Wow!!! That may be one of the hottest-looking Merckxs that I've seen!

I love the combination of the white Arione and bar tape w/the Telekom paint. It looks sharp! The ITM stem looks great as well. I have one that is NOS, but am looking for the appropriate bar before putting it on my Telekom MXL. 

By the way, your pictures are incredible! I'm envious of your photo skills.

Cheers,

Texbike


----------



## cannibal (Dec 3, 2004)

incredible photos and bike, jaw dropper!


----------



## barry1021 (Nov 27, 2005)

Yeah Babeee!!!! Beautiful!!

b21


----------



## vlckx (Mar 4, 2005)

Very nice Dunhill,
What kind op seatpost is that?
enoy it!

vlckx


----------



## innergel (Jun 14, 2002)

dunhill is welcome to take pictures of my MXL anytime! Holy Cow! 

vlckx, that looks like a Miche Supertype seatpost. They come with their Primato track groups. 

I want one of each of these taken of my MXL, blown up to 8x10 and framed in my office.
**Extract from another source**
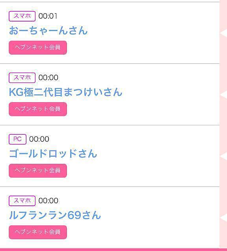
Task: Click スマホ badge next to 00:01
Action: coord(22,16)
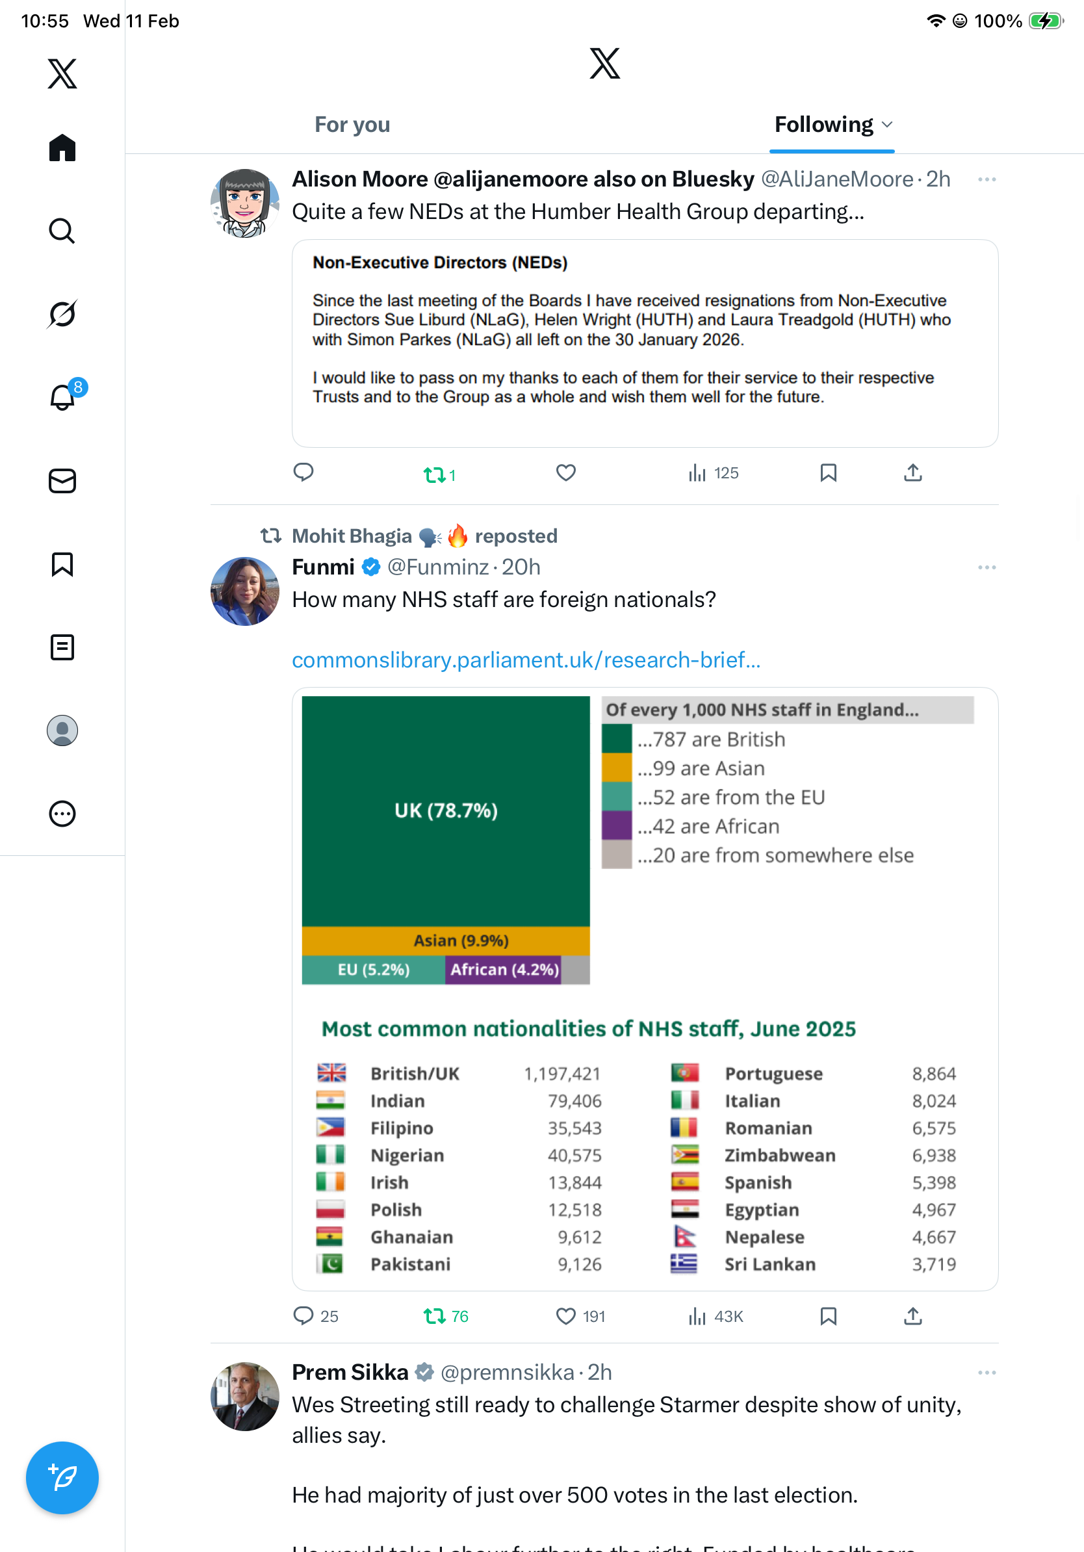Share Funmi's NHS staff post
Viewport: 1084px width, 1552px height.
click(x=912, y=1315)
Drool.
















\


----------



## dunhill (Apr 3, 2008)

Thank you for not abandoning me too mediocre photography...~_~"

Dear r_mutt ,this is c to c 54cm,Thanks.

Dear vlckx,innergel is right, this is Miche Supertype seatpost.

Dear innergel,Very kind of you, I very like to help you take pictures of the bicycle, remember that a plane ticket for me ha ..


----------